*Problem details*
Answer these questions from the passage about the Eureka Stockade:
(a) At what time was the attack that Constable Henry Goodenough told Rede about supposed to happen?
(b) What force did Major-General Sir Robert Nickle take from Melbourne to Ballarat?
(c) Which weapon does the passage say proved effective against mounted troops?

The authorities were being kept informed of the situation on the diggings by ‘spies’ placed amongst the diggers. Constable Henry Goodenough, an agent provocateur had urged diggers to attack the Camp and informed Rede about a proposed 4.00 am attack on 1 December. Only a few diggers assembled at Bakery Hill, but soon dispersed when they heard that some of the Camp forces had turned out to confront them. Yet, the suspicious movements of diggers kept the Camp in a state of constant alert and troops were sent out again at 11.00 am to clear the streets and hotels at the back of the Camp and two diggers were arrested, one of whom was armed. Rede believed that the Camp was in danger and urged Hotham to send more reinforcements, including artillery. As a result, Major-General Sir Robert Nickle left Melbourne for Ballarat on Friday 1 December with a force of 800 men and 4 artillery pieces.
 
When the Council at Eureka, now the governing body for the rebels, heard that the military had mobilised, an attack on the Stockade was expected. As a result, further fortifications were constructed and positions manned but within two hours things had settled down. Carboni made the point that the diggers’ lack of weapons was clear evidence that no revolution was intended and that they had ‘taken up arms solely in self-defence’. [3] Although the making of weapons as primitive as pikes suggests that there was a shortage of arms at Eureka, contrary to Carboni’s assertions the defenders lacked neither firearms nor ammunition. [4] Ballarat had become a more settled community and this meant there was less need for diggers to carry weapons but this did not mean they were without revolvers, rifles and especially shotguns. What the rebels lacked were weapons for close quarter fighting; few had bayonets and this meant that once a musket had been fired at advancing troops, unless it could be quickly reloaded, its use was limited to being a club. The use made of pikes, far from being a consequence of shortages of other weapons, proved effective against mounted troops especially when used in a coordinated way and could also be used against soldiers with bayonets to prevent them closing with the rebels. The problem with pikes is that, unless supported by rebels with firearms they could not keep firearm-equipped soldiers at bay for long, as proved the case during the assault. The contrast generally made between military organisation of the Camp and with what is seen as the amateurish nature of preparations in the Stockade needs to be reassessed.

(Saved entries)
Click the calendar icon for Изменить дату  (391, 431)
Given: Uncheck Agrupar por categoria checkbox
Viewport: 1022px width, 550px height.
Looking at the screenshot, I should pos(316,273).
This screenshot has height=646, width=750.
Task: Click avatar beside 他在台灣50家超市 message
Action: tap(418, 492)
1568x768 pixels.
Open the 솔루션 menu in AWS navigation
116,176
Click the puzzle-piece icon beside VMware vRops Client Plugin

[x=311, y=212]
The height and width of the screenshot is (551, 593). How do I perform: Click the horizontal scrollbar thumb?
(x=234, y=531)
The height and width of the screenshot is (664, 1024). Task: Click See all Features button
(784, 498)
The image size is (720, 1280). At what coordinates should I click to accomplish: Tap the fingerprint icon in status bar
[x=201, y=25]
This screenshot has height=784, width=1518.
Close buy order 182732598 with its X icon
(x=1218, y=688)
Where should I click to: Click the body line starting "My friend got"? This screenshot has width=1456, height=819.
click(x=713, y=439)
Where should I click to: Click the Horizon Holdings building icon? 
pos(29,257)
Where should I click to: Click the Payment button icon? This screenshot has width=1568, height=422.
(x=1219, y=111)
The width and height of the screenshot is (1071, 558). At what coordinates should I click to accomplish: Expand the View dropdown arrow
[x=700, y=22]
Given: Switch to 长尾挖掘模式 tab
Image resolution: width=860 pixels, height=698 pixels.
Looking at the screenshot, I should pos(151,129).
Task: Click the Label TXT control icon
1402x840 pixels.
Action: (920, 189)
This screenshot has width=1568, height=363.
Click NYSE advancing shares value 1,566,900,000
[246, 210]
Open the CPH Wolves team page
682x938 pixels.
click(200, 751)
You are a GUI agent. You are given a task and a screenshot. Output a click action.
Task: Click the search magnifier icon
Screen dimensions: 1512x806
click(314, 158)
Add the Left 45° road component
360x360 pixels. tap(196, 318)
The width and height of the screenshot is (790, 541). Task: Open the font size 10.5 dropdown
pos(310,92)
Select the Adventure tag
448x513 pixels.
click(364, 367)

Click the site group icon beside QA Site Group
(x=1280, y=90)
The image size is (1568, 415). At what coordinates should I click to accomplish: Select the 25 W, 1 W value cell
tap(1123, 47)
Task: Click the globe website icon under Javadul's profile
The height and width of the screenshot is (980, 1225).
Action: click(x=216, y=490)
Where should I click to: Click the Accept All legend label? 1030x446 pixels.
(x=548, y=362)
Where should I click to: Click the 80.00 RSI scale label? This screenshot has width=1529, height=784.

*Output of the exercise*
(a) 4.00 am on 1 December
(b) 800 men and 4 artillery pieces
(c) Pikes